## WHAT THE EXERCISE ASKS
Reproduce each of the following rows word for word, keeping every character and line break unchanged.

[begin RECORDS FOR THIS TASK]

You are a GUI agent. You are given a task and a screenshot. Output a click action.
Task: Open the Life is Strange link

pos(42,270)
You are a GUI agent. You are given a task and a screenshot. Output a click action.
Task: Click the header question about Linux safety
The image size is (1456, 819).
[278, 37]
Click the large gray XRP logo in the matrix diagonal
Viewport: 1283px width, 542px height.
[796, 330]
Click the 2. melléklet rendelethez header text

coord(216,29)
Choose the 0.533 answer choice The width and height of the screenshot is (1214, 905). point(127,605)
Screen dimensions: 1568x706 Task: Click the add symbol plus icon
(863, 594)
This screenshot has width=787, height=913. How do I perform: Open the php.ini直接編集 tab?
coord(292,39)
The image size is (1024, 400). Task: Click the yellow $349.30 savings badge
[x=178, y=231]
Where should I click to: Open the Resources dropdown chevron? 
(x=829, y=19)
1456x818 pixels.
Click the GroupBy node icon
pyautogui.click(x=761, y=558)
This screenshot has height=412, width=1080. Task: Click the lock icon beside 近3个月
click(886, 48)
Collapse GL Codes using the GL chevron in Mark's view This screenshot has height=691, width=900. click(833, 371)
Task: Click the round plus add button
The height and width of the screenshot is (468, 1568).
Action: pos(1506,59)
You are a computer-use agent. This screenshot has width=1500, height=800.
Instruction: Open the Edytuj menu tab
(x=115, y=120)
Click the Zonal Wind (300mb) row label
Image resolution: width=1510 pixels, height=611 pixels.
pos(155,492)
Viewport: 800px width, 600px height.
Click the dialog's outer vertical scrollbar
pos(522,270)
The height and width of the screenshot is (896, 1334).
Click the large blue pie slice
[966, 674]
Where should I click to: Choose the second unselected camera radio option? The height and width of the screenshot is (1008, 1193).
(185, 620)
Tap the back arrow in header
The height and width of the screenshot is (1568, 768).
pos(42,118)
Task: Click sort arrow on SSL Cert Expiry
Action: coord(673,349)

[end RECORDS FOR THIS TASK]

## ANSWER TO THE EXERCISE
You are a GUI agent. You are given a task and a screenshot. Output a click action.
Task: Open the Life is Strange link

pos(42,270)
You are a GUI agent. You are given a task and a screenshot. Output a click action.
Task: Click the header question about Linux safety
The image size is (1456, 819).
[278, 37]
Click the large gray XRP logo in the matrix diagonal
Viewport: 1283px width, 542px height.
[796, 330]
Click the 2. melléklet rendelethez header text

coord(216,29)
Choose the 0.533 answer choice The width and height of the screenshot is (1214, 905). point(127,605)
Screen dimensions: 1568x706 Task: Click the add symbol plus icon
(863, 594)
This screenshot has width=787, height=913. How do I perform: Open the php.ini直接編集 tab?
coord(292,39)
The image size is (1024, 400). Task: Click the yellow $349.30 savings badge
[x=178, y=231]
Where should I click to: Open the Resources dropdown chevron? 
(x=829, y=19)
1456x818 pixels.
Click the GroupBy node icon
pyautogui.click(x=761, y=558)
This screenshot has height=412, width=1080. Task: Click the lock icon beside 近3个月
click(886, 48)
Collapse GL Codes using the GL chevron in Mark's view This screenshot has height=691, width=900. click(833, 371)
Task: Click the round plus add button
The height and width of the screenshot is (468, 1568).
Action: pos(1506,59)
You are a computer-use agent. This screenshot has width=1500, height=800.
Instruction: Open the Edytuj menu tab
(x=115, y=120)
Click the Zonal Wind (300mb) row label
Image resolution: width=1510 pixels, height=611 pixels.
pos(155,492)
Viewport: 800px width, 600px height.
Click the dialog's outer vertical scrollbar
pos(522,270)
The height and width of the screenshot is (896, 1334).
Click the large blue pie slice
[966, 674]
Where should I click to: Choose the second unselected camera radio option? The height and width of the screenshot is (1008, 1193).
(185, 620)
Tap the back arrow in header
The height and width of the screenshot is (1568, 768).
pos(42,118)
Task: Click sort arrow on SSL Cert Expiry
Action: coord(673,349)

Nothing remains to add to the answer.